Every Other Weekend by Abigail Johnson – ⭐⭐⭐
Expected Publication: January 7, 2020
Recommended: sure
For an unflinching examination of how issues between parents affect their kids, for a sweet and painful young love (assuming you can suspend disbelief a little bit)

Summary:
Even if Jolene is accustomed to the way her absentee dad and her controlling alcoholic mother use her to spite each other, it doesn’t make it easy. Adam, on the other hand, is new to this whole family-falling-apart thing, and his primary coping method is anger. Forced to spend every other weekend in the same apartment building, the boy who thinks forgiveness makes him weak and the girl who thinks love is for fools begin an unlikely friendship. The weekends he dreaded and she endured soon become the best part of their lives. But when one’s life begins to mend while the other’s spirals out of control, they realize that falling in love while surrounded by its demise means nothing is ever guaranteed.
Thoughts:
Sometimes I feel like such a curmudgeon. As I get older (and five years away from being a teenager is really not that much, the portrayals of love between teenagers gets more and more difficult to believe. They saw each other for a few days or had a few conversations, and now they know they’ll be together forever? I mean to be honest, that’s 100% an accurate portrayal of the way it feels when you’re that age. But now I just feel like the parents watching indulgently as their teens go through it. You smile and say, “Oh, she’s the one your going to marry, eh?” and prepare for the inevitable heartbreak. It’s probably due to my own lessons in how hard it is to actually find a love worth fighting for and holding on to.
But I digress.
If you can take the forever-at-sixteen romance with a grain of salt, then this is a sweet yet powerful read. Abigail Johnson didn’t pull any punches when it came to the horrifying things people, especially parents, can do to each other. Jolene’s relationship with her mother and her lack of a relationship with her father made me want to swoop in take her into my arms while scolding both parents the whole time with righteous indignation that would show them both the error of their ways. Adam’s anger and eventual understandings of what’s going on with his parents were gratifying to see him deal with, as his family re-learned how to be together with a piece of their puzzle missing.

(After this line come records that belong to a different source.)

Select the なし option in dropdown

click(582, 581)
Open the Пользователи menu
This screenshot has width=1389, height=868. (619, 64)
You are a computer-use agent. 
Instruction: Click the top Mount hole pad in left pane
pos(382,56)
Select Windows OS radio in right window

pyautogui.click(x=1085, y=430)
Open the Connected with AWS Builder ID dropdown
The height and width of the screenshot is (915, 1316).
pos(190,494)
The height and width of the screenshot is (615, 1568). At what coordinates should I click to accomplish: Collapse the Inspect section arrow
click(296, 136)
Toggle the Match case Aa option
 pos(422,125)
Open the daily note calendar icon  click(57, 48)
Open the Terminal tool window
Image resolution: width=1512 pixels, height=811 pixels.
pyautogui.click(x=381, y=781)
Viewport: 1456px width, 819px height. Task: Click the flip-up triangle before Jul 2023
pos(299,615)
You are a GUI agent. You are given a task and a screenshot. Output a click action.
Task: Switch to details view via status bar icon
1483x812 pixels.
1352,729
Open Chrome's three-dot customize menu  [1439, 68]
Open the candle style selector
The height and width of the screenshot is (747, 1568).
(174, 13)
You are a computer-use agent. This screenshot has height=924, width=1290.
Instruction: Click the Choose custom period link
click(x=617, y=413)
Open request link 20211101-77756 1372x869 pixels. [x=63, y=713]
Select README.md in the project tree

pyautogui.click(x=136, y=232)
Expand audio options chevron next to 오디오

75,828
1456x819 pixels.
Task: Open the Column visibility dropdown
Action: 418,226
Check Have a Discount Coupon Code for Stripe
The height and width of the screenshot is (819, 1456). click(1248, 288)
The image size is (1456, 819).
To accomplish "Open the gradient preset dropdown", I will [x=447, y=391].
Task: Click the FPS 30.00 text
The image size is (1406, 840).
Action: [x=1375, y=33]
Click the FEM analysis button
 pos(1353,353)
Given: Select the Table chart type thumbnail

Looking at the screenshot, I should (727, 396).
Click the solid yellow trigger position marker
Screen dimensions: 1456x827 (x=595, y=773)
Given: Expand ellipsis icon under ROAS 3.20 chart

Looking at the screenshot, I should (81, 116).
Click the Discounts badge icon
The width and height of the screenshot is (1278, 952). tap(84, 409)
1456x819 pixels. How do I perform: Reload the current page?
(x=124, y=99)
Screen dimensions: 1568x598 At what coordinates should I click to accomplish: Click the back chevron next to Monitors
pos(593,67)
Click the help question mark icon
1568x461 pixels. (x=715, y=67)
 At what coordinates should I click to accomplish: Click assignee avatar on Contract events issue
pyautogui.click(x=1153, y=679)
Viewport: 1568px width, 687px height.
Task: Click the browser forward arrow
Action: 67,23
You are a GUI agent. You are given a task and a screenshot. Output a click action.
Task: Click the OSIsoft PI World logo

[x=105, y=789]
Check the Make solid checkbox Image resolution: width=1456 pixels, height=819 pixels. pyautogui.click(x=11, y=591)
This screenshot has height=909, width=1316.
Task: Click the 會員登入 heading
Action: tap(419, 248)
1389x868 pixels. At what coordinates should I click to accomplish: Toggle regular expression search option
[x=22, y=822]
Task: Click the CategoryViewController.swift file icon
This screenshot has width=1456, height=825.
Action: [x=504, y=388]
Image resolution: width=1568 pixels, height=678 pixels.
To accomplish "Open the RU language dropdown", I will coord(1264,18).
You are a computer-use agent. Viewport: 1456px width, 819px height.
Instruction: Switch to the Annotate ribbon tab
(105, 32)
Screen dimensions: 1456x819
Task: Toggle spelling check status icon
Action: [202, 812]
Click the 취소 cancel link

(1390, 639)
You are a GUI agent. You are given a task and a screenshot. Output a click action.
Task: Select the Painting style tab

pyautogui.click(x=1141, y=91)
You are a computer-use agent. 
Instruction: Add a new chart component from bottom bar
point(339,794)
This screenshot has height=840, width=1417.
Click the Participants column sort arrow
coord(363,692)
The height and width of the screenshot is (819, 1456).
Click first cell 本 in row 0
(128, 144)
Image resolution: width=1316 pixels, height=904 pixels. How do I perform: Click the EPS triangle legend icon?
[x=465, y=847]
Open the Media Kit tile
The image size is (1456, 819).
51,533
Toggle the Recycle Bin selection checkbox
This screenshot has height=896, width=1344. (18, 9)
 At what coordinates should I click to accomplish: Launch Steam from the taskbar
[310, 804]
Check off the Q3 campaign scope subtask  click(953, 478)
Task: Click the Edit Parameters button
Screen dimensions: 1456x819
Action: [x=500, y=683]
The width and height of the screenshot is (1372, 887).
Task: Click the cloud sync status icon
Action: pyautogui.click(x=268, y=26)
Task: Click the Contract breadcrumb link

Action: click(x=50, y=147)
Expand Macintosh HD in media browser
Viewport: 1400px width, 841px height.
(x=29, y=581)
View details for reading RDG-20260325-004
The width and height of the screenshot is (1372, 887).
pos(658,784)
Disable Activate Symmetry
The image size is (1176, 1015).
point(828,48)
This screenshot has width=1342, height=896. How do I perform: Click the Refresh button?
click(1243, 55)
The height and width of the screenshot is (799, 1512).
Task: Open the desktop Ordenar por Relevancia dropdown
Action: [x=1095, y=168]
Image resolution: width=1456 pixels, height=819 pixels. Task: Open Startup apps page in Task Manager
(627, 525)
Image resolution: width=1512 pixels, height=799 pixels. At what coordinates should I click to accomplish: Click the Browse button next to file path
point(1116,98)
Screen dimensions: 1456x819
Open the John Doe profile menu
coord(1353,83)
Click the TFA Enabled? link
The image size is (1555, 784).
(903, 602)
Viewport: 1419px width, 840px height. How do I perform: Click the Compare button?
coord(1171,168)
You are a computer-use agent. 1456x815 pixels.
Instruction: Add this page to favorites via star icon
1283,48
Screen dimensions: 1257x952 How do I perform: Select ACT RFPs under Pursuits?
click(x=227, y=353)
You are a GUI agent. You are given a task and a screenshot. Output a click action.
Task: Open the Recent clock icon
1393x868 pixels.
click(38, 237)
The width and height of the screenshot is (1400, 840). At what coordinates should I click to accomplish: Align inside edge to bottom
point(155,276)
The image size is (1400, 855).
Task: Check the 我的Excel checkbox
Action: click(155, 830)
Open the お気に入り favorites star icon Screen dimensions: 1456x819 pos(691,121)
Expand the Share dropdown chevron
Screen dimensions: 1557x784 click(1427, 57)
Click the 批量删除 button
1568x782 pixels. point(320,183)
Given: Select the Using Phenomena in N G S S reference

I loved the Baggage and the Issues that the characters had to work through more than their romance, though I acknowledge that was obviously a key part of it. Wanting to better yourself to be better for the person you love is a seriously powerful motivator – trust me, I’m 25. xD This would have been four stars if I had been more able to get past Adam’s dramatic declarations, but only Romeo can pull those off for me.
Thanks to NetGalley and Inkyard Press for a free advanced copy of this in exchange for an honest review.